DATA SHOWN:
★ ★ ★ ★
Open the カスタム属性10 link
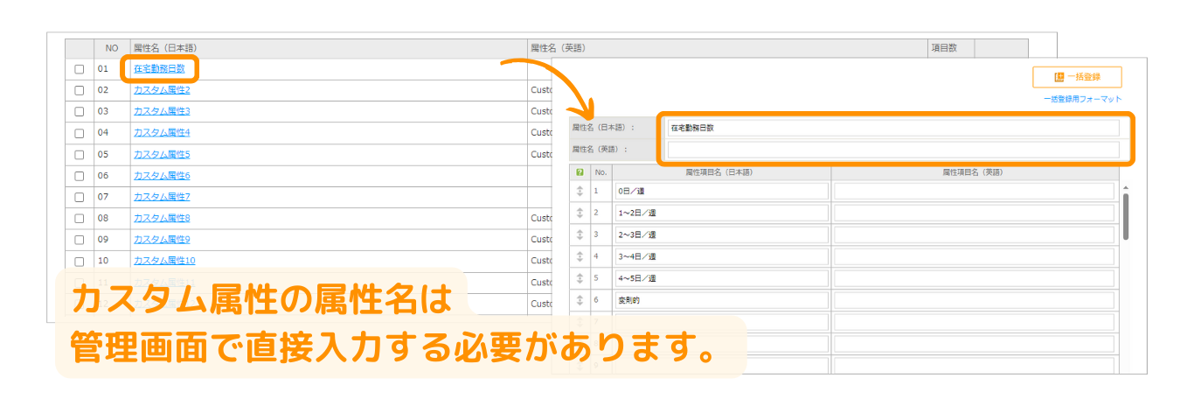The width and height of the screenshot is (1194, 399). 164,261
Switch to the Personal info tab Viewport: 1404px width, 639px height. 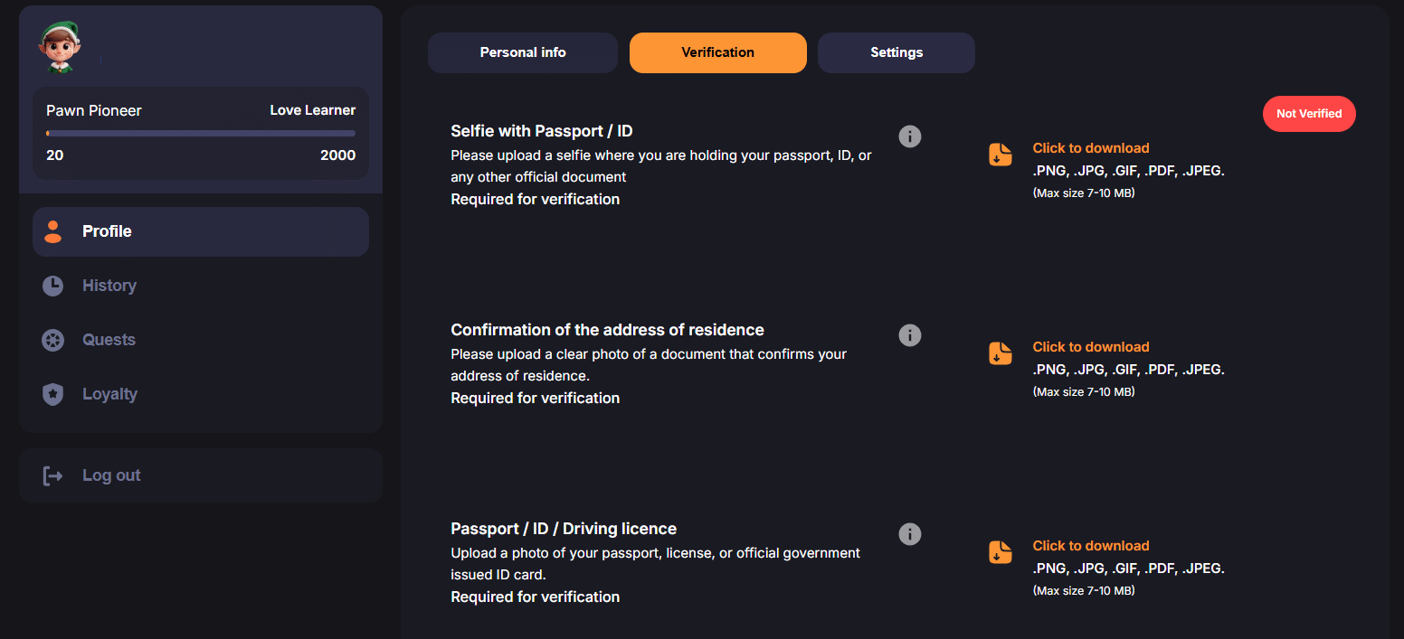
★ ★ ★ ★
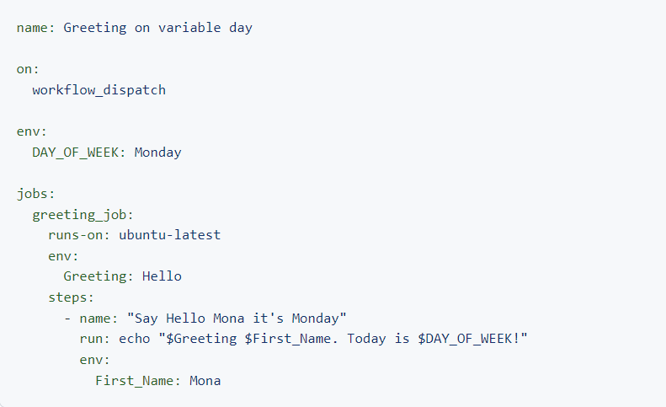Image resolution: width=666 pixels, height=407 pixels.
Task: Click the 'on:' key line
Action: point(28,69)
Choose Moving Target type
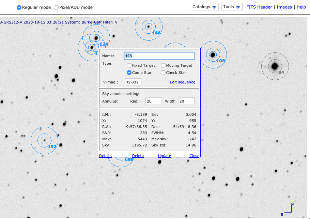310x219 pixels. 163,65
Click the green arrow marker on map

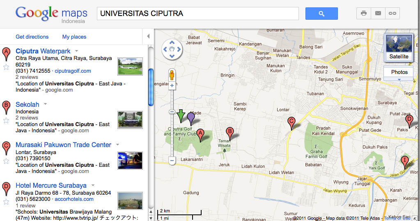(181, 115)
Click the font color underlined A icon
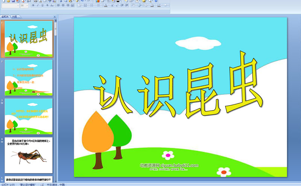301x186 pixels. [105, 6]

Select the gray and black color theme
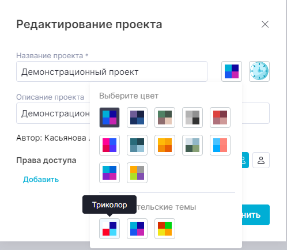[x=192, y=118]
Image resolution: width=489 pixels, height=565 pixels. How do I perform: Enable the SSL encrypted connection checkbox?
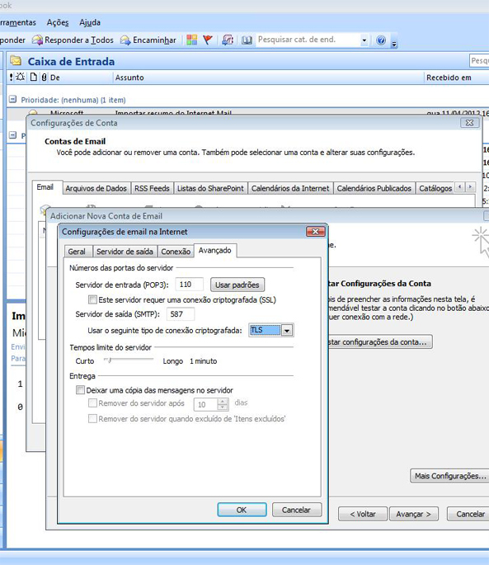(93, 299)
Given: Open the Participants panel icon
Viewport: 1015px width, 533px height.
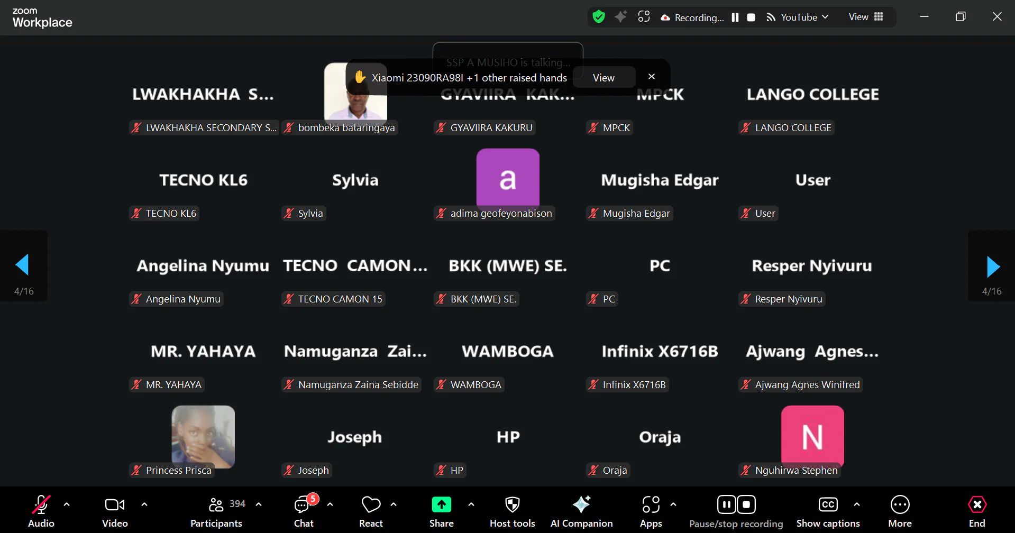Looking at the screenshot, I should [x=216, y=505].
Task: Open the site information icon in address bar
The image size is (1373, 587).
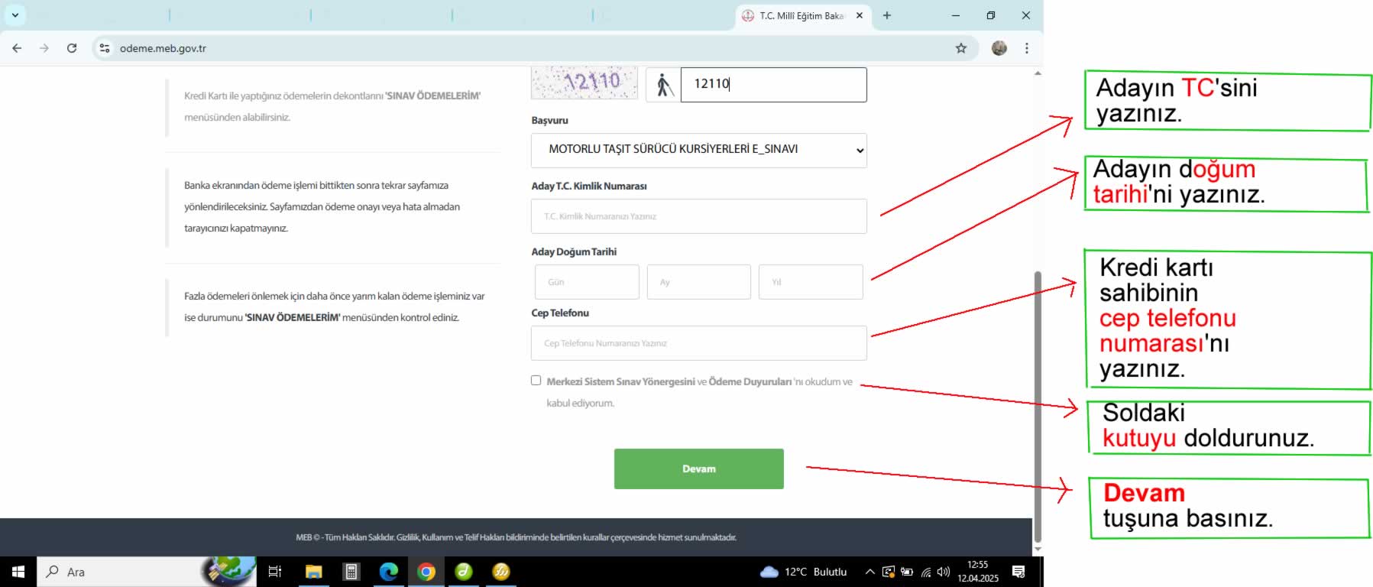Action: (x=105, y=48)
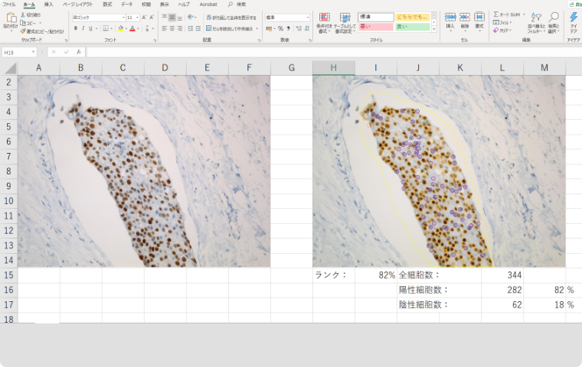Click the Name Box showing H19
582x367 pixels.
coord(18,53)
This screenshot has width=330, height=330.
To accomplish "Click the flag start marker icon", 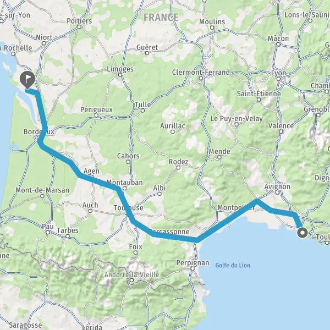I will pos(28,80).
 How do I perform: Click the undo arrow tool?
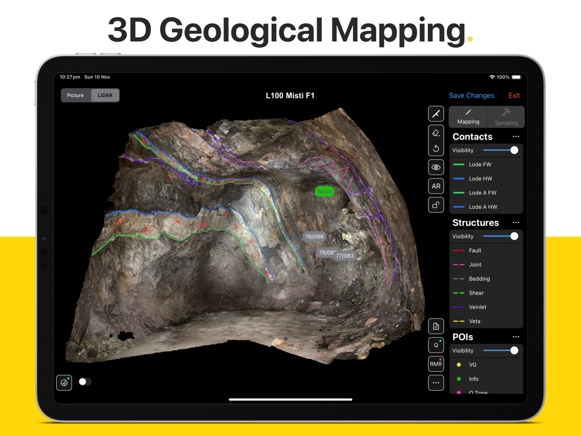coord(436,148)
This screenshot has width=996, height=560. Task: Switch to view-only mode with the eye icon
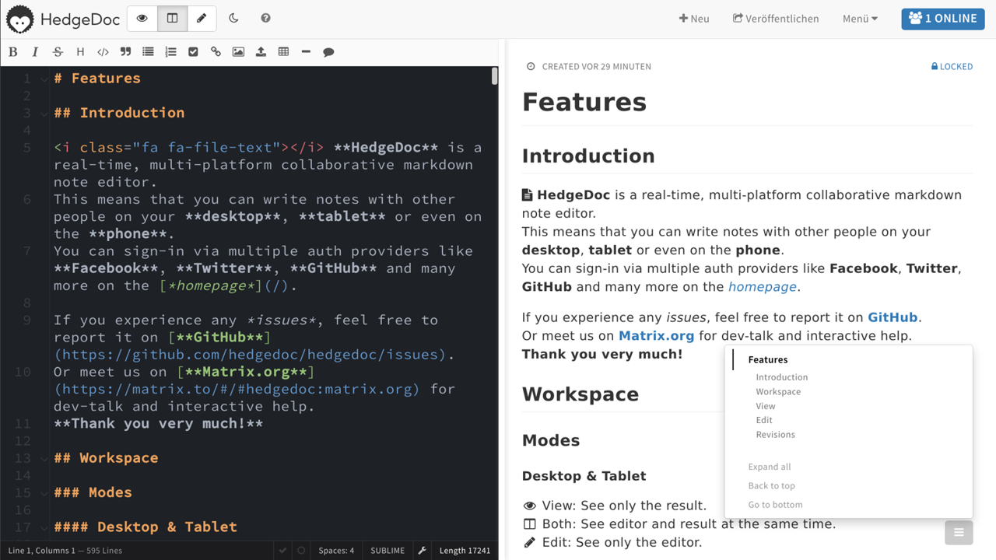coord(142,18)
★ ★ ★ ★
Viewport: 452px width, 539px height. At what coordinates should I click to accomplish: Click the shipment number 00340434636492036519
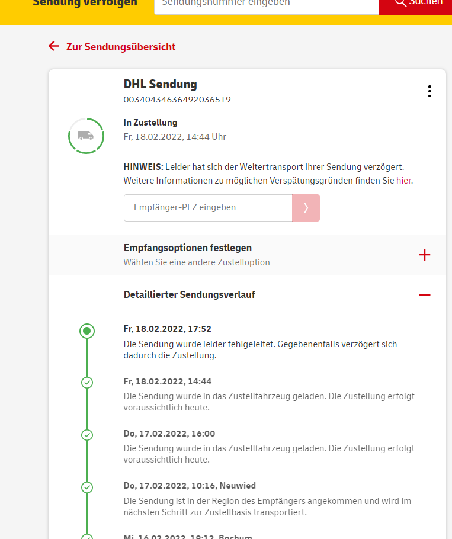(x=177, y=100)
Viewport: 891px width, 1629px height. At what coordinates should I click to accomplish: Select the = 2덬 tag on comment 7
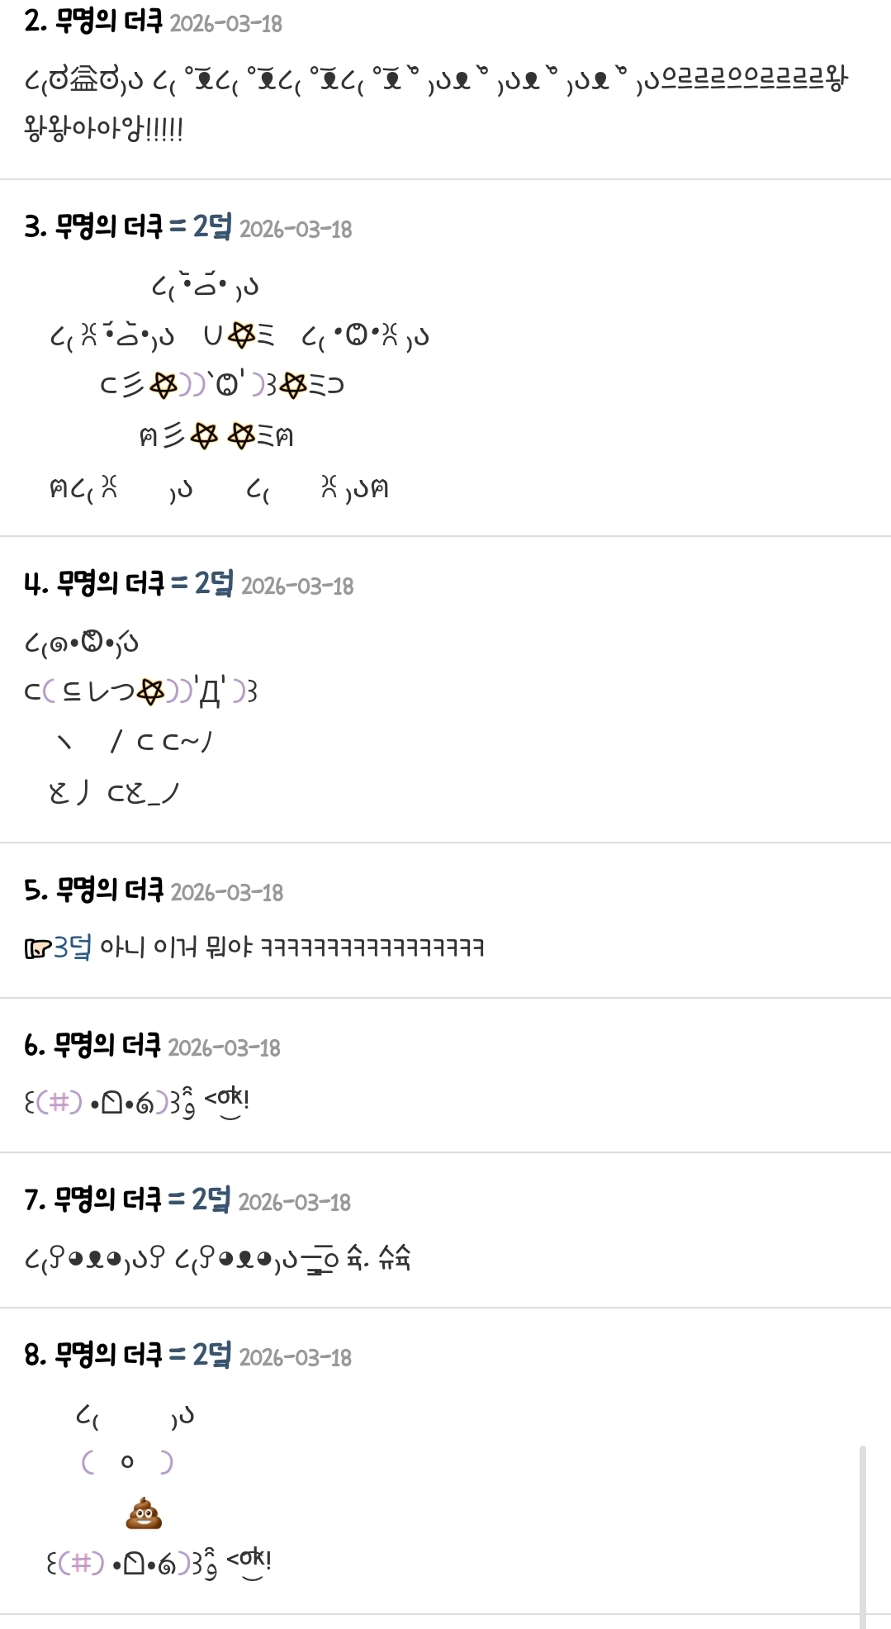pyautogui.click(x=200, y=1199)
★ ★ ★ ★
WORK INSTRUCTIONS: Once the line with "Open the カスタム属性10 link" is found in the data above, reproduce it and each line after it exactly, through the line with "Switch to the". Omit the pictures.

EXPECTED ANSWER:
Open the カスタム属性10 link
The width and height of the screenshot is (1194, 399). 164,261
Switch to the Personal info tab Viewport: 1404px width, 639px height. 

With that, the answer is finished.